Do you know what "blue carbon" is?

The concept of "blue carbon" comes from the "Blue Carbon" jointly released by the United Nations Environment Programme (UNEP), the Food and Agriculture Organization (FAO) and the UNESCO Intergovernmental Oceanographic Commission (IOC-UNESCO) in 2009. The Blue Carbon Report, an assessment of healthy Ocean Carbon Sequestration, refers specifically to carbon that is locked up in Marine ecosystems such as mangroves, salt marshes and seagrass beds. These coastal ecosystems that can sequester and store carbon are called "coastal blue carbon ecosystems", among which mangroves, seagrass beds and coastal salt marshes are called "three major coastal blue carbon ecosystems".
 
So what are the superpowers of coastal blue carbon ecosystems? Mangroves, seagrass beds and salt marshes, as three coastal blue carbon ecosystems, can capture and store a large amount of carbon, with high carbon sequestration efficiency. Although these three ecosystems cover less than 0.5% of the seabed and account for only 0.05% of the plant biomass on land, their carbon stocks are as high as more than 50% and possibly as high as 71% of the Marine carbon stocks.
 
According to statistics, the annual carbon storage of the coastal blue carbon ecosystem, including estuaries and offshore shelves, is 237.6 million tons, much higher than the carbon storage rate of the deep sea. The carbon burial rates per unit area of these ecosystems were 4.5, 3.0 and 4.8 times higher than those of terrestrial temperate, tropical and boreal forests, respectively. In North Carolina, for example, a quarter of a square kilometre of coastal salt marsh can store the same amount of carbon dioxide a year as burning 28,000 litres of petrol.
Specifically, carbon in coastal blue carbon ecosystems is stored in the soils of mangroves, salt marshes and seagrass beds, aboveground living biomass (leaves, branches, trunks), underground living biomass (roots), and non-living biomass (such as litter and dead wood). Like carbon stored in terrestrial ecosystems, blue carbon is carbon that has been fixed by living plants over a relatively short period of time (years to decades).
Different from the carbon saturation phenomenon in terrestrial ecosystems, the carbon fixed in the soil of coastal blue carbon ecosystem can be buried in a large range and for a long time, thus forming a huge carbon storage.
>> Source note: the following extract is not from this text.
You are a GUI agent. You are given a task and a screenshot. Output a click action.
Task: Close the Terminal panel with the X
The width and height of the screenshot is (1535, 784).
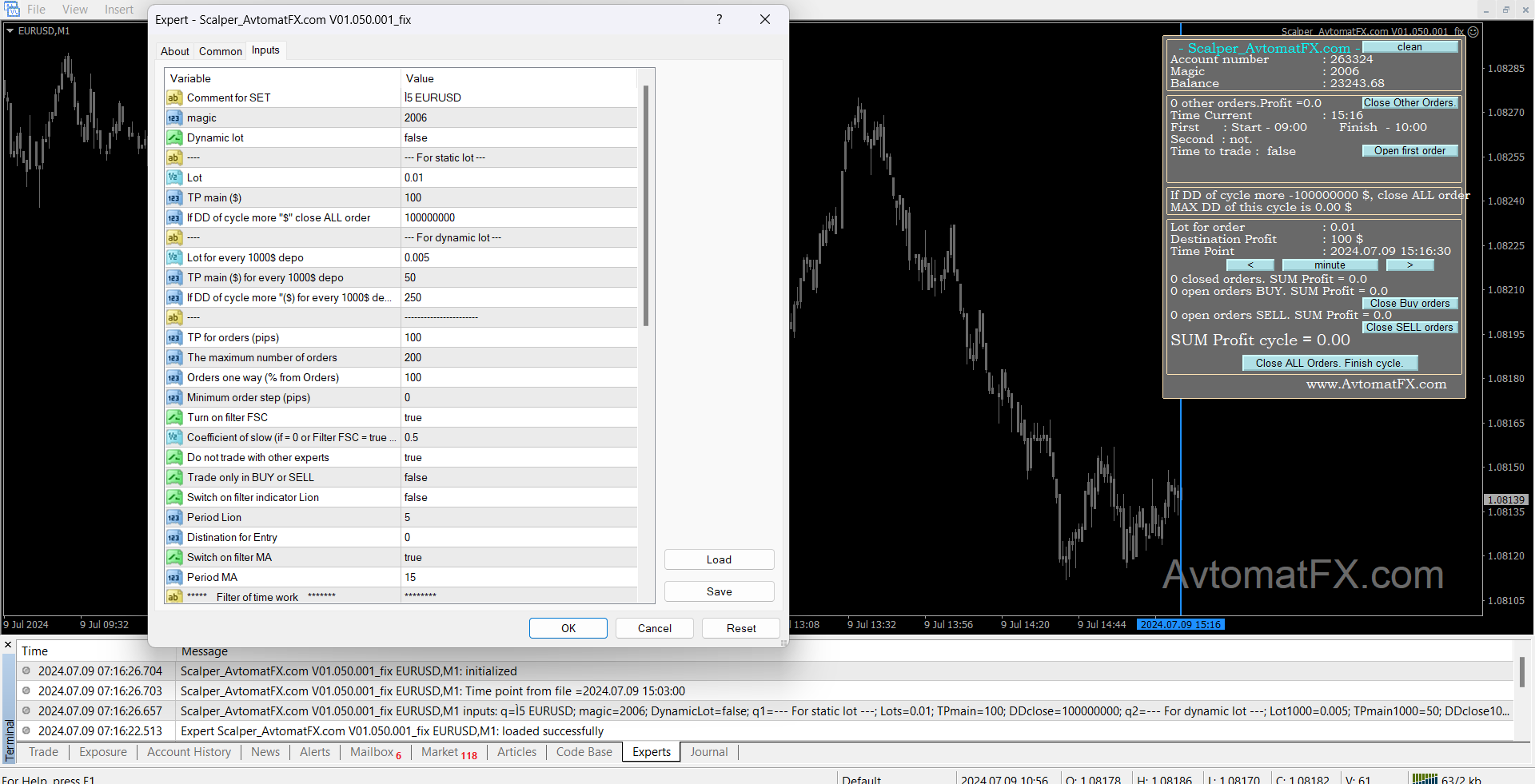pyautogui.click(x=8, y=645)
The difference between coastal blue carbon ecosystem and terrestrial ecosystem is also reflected in the potential soil carbon accumulation: terrestrial soil is rich in oxygen, which enables aerobic microorganisms to oxidize soil carbon and return it to the atmosphere; The saturated soil water environment of the coastal blue carbon ecosystem keeps the soil in an anaerobic state, thus maintaining carbon storage in the vertical direction. For example, the Great Ocean Waves seagrass beds in the bay of Port Ligat in Spain and the 6,000-year-old mangrove deposits in Brazil, which are tens of meters thick, are huge sediment carbon reservoirs.
In addition to its strong carbon sequestration capacity, coastal blue carbon ecosystems also play an important role in biodiversity conservation.
Coastal blue carbon ecosystems such as mangroves, seagrass beds and salt marshes, for example, protect coastal zones by slowing coastal erosion and protecting shorelines. The importance of coastal blue carbon ecosystems has been widely recognized after disasters such as the Indian Ocean tsunami in December 2004 and Typhoon Haiyan, which made landfall in the Philippines in 2013.
Coastal blue carbon ecosystems not only regulate water quality and provide important habitats for fish and shellfish, but also provide habitats for many endangered and rare species. They are also nutrient sources for neighboring ecosystems and provide living space for important economic species, thus providing ecological tourism functions.